▶ [What is required] Where the string "will" occurs in a line of the data below, that line should be copied.
+ + + + + + +
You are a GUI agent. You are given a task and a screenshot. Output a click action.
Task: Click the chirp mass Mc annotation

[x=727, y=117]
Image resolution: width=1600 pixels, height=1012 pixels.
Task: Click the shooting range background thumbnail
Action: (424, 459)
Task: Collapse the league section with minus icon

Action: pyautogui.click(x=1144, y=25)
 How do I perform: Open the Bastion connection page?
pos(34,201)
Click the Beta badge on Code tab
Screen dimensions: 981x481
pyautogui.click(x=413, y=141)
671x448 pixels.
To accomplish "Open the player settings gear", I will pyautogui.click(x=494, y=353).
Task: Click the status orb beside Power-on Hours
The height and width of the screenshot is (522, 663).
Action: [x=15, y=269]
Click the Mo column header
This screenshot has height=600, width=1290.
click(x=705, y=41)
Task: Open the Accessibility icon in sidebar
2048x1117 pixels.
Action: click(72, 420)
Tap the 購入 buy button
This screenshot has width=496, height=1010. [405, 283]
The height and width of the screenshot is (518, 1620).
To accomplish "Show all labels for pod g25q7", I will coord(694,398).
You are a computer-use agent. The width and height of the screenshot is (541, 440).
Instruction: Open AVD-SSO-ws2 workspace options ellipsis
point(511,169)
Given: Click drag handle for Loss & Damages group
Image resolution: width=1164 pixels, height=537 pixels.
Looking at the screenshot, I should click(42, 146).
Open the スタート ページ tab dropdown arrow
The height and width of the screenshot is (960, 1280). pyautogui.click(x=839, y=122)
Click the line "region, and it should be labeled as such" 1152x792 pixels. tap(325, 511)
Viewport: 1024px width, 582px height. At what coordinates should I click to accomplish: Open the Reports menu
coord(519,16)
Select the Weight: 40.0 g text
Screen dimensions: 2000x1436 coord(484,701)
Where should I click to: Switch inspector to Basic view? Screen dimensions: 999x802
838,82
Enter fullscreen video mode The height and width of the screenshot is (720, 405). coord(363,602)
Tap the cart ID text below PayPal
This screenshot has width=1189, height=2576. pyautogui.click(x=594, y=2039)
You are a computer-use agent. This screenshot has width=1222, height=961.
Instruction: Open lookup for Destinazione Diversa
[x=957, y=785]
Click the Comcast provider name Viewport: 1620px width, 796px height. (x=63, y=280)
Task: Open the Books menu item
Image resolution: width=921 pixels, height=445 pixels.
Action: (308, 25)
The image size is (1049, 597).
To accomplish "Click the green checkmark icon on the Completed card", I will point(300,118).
+ + + + + + +
▶ [Reply]
To accomplish "Open the player settings gear", I will pyautogui.click(x=494, y=353).
To accomplish "Show all labels for pod g25q7", I will coord(694,398).
To accomplish "Click the green checkmark icon on the Completed card", I will point(300,118).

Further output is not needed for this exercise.